Village of the Damned Blu-ray Movie, Special Features and Extras  3.5 of 5

  • It Takes a Village: The Making of VILLAGE OF THE DAMNED Featuring Interviews with Director John Carpenter, Producer Sandy King, Actors Michael Paré, Peter Jason, Karen Kahn, Meredith Salenger, Thomas Dekker, Cody Dorkin, Lindsey Haun, Danielle Wiener-Keaton and Make-up Effects Artist Greg Nicotero (49:18, 1080p) - a new documentary on the making of the film featuring interviews with eleven cast and crew members. Shout! asked Carpenter if he wanted to record either a commentary or conduct a new interview about the film and he chose the latter. The participants' comments are intercut with clips from the film along with VHS footage of a deleted scene. This is a well-balanced account of how the film came together. Dekker defends Carpenter's contributions on the film and is the most vociferous of all his castmates, speaking his mind with passionate conviction. Alley, Hamill, and Kozlowski do not appear here so they were probably not available.

  • Horror's Hallowed Grounds – Revisiting the Locations of the Film (20:59, 1080p) - in this continuing series included on Shout!'s vintage horror releases, host Sean Clark takes the viewer to many of the locations in northern California that Carpenter filmed Village of the Damned.

  • The Go to Guy: Peter Jason on John Carpenter (45:14, 1080p) - Carpenter's frequent collaborator looks back with nostalgia and guffaws at several of the films he's worked on with the director. Filled with many amusing stories.

  • Vintage Interviews Featuring John Carpenter, Christopher Reeve, Kirstie Alley, Linda Kozlowski, Mark Hamill and Wolf Rilla (Director of the Original VILLAGE OF THE DAMNED) (14:20, 1080p upconvert) - a compilation of brief interview segments with Carpenter, Reeve, Alley, Kozlowski, Hamill, and Rilla that were culled from Universal's original EPK. They are presented full-frame with VHS-like quality.

  • Vintage Behind-the-Scenes Footage (10:19, 1080p upconvert) - this B-roll footage immediately follows the collection of older interviews. It shows Carpenter directing the actors in several different scenes.

  • Theatrical Trailer (2:00, 1080p) - a 16x9-friendly original studio trailer which appears in decent shape.
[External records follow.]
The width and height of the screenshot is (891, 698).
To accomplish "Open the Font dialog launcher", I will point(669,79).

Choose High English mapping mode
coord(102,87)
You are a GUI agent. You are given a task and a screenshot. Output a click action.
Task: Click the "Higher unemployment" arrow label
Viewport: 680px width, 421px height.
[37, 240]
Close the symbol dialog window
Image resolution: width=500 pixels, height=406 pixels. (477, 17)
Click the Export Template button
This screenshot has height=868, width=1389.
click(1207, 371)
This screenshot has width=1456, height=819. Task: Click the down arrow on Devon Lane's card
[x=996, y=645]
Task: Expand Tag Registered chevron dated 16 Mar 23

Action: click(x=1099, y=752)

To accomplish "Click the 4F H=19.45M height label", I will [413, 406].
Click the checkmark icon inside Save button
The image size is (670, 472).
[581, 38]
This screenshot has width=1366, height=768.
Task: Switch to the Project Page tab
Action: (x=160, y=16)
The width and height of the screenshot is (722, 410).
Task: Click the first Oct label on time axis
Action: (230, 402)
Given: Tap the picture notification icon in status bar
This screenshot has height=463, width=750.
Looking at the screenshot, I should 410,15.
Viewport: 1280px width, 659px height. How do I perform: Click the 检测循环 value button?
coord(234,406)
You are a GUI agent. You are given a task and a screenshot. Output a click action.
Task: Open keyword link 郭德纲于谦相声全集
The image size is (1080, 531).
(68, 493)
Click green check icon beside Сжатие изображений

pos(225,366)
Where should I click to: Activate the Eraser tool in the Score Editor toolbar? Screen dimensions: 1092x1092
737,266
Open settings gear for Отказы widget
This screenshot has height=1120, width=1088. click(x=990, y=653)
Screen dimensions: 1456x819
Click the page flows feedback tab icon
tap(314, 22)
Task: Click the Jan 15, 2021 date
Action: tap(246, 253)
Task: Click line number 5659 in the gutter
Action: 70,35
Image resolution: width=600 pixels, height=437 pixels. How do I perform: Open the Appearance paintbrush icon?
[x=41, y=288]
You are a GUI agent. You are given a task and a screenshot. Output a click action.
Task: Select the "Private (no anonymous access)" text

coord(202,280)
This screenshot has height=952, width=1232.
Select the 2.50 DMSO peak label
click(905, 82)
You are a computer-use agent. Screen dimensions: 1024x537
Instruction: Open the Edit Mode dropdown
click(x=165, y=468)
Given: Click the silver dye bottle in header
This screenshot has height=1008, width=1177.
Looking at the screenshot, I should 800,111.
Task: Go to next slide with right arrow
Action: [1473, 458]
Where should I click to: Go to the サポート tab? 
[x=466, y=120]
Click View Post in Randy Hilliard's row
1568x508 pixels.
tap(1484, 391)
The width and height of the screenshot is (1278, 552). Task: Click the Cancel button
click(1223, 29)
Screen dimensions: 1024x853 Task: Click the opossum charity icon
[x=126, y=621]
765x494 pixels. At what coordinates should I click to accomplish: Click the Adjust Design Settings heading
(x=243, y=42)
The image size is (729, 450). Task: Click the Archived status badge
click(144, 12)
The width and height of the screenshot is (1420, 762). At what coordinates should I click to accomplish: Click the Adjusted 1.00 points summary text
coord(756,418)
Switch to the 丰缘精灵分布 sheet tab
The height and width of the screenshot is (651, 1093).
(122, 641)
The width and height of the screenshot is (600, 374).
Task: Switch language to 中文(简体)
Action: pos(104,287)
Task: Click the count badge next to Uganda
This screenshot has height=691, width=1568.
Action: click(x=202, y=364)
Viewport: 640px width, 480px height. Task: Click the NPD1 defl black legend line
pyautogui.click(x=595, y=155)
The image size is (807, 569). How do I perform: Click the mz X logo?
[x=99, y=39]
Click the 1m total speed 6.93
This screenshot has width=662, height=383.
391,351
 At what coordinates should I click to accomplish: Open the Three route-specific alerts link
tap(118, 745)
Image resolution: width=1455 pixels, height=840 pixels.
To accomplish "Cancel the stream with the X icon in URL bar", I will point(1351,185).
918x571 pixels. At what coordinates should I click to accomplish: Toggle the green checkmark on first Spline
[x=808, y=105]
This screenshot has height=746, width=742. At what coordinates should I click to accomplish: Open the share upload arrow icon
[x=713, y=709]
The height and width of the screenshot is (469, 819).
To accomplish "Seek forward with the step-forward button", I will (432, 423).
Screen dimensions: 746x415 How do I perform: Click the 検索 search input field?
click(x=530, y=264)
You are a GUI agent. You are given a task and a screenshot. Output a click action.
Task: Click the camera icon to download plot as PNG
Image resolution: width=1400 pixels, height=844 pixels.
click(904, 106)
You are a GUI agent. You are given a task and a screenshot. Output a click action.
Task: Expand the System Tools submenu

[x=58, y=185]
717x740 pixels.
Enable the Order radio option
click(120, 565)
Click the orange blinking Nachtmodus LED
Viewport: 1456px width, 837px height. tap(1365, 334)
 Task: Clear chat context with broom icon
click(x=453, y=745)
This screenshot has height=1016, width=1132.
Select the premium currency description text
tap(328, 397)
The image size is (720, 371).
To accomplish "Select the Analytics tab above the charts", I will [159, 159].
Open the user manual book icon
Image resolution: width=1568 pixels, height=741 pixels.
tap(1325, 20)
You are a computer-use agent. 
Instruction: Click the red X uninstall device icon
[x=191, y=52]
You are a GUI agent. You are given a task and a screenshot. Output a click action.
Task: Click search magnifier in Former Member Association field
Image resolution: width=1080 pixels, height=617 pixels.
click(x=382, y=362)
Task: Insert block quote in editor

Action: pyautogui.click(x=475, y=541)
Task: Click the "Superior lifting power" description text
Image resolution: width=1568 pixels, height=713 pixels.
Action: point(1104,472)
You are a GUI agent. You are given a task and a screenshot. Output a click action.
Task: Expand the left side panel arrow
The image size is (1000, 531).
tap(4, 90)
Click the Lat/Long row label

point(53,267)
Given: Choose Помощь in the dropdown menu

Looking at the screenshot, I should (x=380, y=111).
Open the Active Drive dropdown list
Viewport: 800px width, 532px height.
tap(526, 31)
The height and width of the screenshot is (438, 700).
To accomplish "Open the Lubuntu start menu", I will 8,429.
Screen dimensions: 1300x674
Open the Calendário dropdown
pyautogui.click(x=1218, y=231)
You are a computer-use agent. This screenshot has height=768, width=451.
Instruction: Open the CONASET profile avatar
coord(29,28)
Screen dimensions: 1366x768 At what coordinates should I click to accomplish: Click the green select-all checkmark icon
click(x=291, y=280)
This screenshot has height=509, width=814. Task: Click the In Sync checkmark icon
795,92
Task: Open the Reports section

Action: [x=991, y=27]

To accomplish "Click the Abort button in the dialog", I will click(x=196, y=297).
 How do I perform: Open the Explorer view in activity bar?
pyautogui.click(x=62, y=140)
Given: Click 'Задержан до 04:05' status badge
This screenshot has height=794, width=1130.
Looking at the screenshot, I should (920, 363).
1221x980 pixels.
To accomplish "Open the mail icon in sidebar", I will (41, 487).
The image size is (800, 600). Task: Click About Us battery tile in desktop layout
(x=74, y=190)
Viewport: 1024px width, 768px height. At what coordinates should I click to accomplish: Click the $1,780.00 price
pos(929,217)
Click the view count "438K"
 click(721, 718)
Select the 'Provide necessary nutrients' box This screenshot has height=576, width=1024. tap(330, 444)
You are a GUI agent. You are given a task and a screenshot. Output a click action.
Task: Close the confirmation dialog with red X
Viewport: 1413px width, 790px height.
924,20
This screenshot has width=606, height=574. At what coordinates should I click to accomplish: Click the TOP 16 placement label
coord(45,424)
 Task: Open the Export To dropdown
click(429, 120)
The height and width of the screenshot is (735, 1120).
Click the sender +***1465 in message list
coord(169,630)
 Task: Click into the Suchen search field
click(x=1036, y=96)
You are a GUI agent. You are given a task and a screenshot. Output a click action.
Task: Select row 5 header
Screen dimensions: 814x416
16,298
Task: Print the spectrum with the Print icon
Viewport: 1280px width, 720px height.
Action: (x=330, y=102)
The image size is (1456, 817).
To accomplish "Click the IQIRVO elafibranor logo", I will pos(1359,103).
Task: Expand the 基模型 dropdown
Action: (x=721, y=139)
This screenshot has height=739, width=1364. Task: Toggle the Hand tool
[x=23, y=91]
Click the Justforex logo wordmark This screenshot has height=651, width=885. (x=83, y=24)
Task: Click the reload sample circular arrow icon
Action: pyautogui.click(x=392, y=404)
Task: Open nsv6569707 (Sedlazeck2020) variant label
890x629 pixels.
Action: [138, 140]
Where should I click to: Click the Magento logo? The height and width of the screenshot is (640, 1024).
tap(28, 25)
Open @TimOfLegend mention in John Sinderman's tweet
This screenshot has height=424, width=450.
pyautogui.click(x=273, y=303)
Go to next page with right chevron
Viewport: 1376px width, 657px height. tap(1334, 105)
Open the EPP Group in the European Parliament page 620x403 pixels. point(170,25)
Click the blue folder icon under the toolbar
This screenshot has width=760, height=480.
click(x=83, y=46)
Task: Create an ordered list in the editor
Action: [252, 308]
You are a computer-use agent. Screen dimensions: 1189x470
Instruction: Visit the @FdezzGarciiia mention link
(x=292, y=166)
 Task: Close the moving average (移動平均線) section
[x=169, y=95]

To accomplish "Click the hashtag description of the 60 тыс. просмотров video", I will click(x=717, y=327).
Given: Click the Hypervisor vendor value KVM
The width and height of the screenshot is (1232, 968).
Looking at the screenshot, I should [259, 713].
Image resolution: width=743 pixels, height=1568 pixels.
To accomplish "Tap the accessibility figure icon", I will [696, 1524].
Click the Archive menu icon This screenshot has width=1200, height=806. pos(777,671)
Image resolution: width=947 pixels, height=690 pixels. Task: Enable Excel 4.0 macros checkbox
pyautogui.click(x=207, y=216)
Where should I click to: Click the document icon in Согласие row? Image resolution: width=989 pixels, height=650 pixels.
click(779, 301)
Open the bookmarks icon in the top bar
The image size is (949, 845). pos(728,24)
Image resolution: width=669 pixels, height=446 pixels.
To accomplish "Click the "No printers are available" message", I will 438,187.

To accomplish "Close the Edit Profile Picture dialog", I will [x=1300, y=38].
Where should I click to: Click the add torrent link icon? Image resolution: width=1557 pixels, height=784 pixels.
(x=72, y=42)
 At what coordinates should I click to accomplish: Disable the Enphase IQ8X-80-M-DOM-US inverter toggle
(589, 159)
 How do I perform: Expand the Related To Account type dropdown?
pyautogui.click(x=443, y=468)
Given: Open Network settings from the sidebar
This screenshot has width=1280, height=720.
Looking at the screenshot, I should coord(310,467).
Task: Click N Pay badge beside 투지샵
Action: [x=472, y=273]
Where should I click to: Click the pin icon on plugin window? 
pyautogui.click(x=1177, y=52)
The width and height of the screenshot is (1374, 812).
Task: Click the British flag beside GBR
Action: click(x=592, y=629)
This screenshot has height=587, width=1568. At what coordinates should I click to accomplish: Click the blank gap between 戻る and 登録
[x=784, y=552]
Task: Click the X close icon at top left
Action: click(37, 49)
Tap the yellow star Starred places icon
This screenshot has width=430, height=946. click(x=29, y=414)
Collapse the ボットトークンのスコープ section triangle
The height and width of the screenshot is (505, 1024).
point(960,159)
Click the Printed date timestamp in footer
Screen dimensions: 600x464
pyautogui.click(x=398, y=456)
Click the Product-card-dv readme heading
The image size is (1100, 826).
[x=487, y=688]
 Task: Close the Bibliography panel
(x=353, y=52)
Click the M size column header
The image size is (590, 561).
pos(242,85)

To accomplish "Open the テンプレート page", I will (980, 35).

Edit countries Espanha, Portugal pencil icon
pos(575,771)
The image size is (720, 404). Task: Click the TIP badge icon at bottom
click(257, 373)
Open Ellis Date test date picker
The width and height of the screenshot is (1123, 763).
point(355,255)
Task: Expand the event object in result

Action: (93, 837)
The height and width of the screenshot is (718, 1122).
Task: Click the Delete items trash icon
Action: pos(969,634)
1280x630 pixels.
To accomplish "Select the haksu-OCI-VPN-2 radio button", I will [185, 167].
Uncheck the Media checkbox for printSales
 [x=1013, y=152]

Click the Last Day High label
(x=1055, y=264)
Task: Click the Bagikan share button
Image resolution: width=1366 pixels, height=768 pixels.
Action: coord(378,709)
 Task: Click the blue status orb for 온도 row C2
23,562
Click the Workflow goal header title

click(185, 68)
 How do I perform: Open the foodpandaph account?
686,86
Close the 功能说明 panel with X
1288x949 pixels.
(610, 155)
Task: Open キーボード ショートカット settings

It is in anamorphic widescreen with a very thin black border around all four sides.

  • Behind-the-Scenes Still Gallery (2:00, 1080p) - a compilation of twenty or so production stills, lobby cards, ad slicks, and theatrical poster sheets from Universal's press kit and publicity campaign.


Village of the Damned Blu-ray Movie, Overall Score and Recommendation  4.0 of 5

John Carpenter's Village of the Damned should play better on Blu-ray than it first did in 1995. It has always been one of the filmmaker's underappreciated efforts and lesser known ones, too. Carpenter fans should find a place for it in their collections. Shout! Factory delivers adequate but problematic video along with a dynamic uncompressed audio mix. The extras are extensive and informative but it would have been illuminating to read a PDF of Himmelstein's original screenplay or hear the writer discuss working with Carpenter. Hopefully, this release will inspire Warner Bros. to put Wolf Rilla's original film on Blu-ray and retain Steve Haberman's solid commentary from the DVD. RECOMMENDED with consideration of the caveats I have noted.